Stored records:
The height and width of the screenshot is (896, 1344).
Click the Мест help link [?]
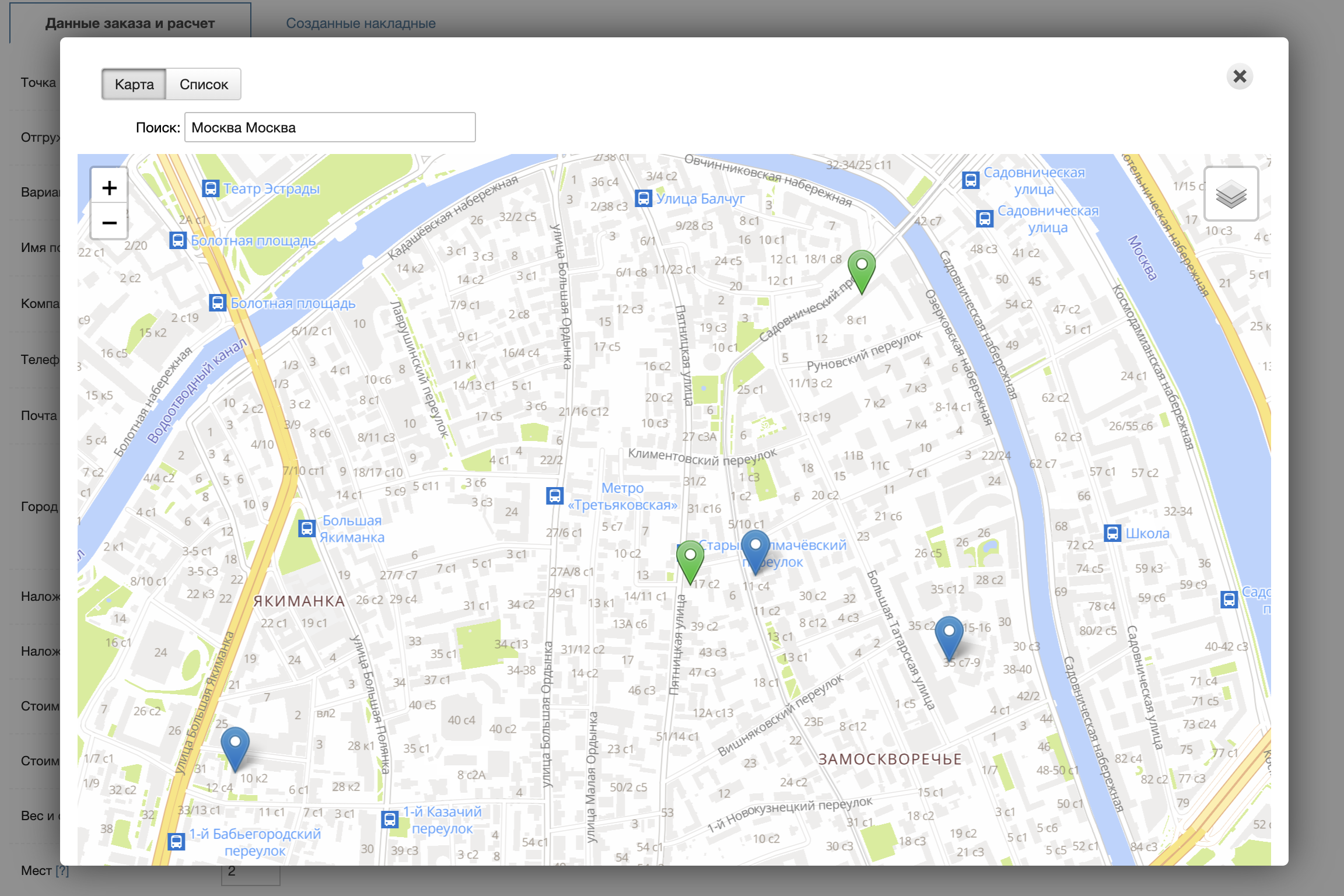pos(62,871)
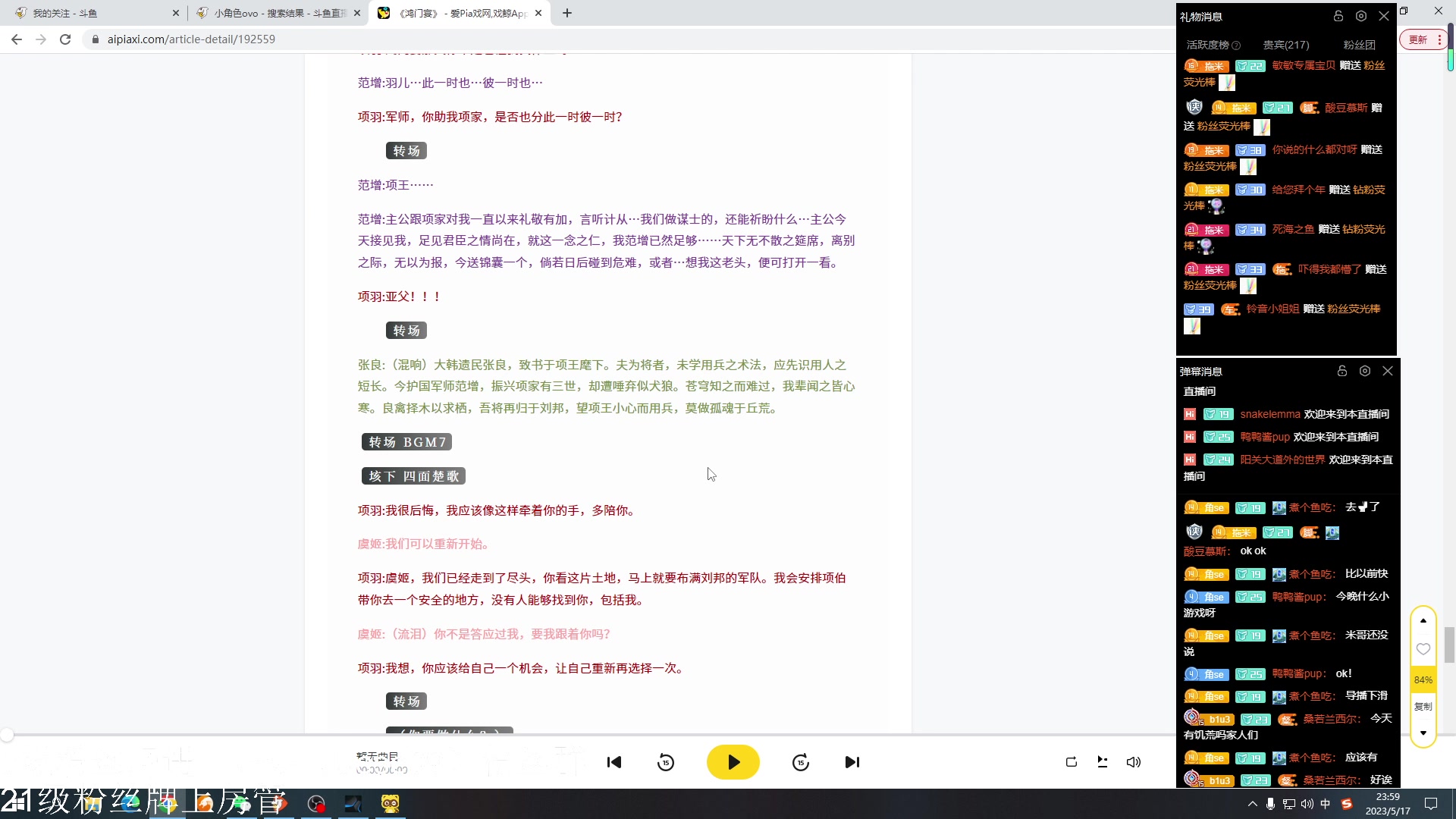Mute the system volume in the tray
The height and width of the screenshot is (819, 1456).
tap(1307, 804)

■ Description of the task
Aside from the pictures, copy all of the entries exactly.

■ Solution for this task
The height and width of the screenshot is (896, 1344).
Click the Мест help link [?]
pos(62,871)
Mute the system volume in the tray
The height and width of the screenshot is (819, 1456).
tap(1307, 804)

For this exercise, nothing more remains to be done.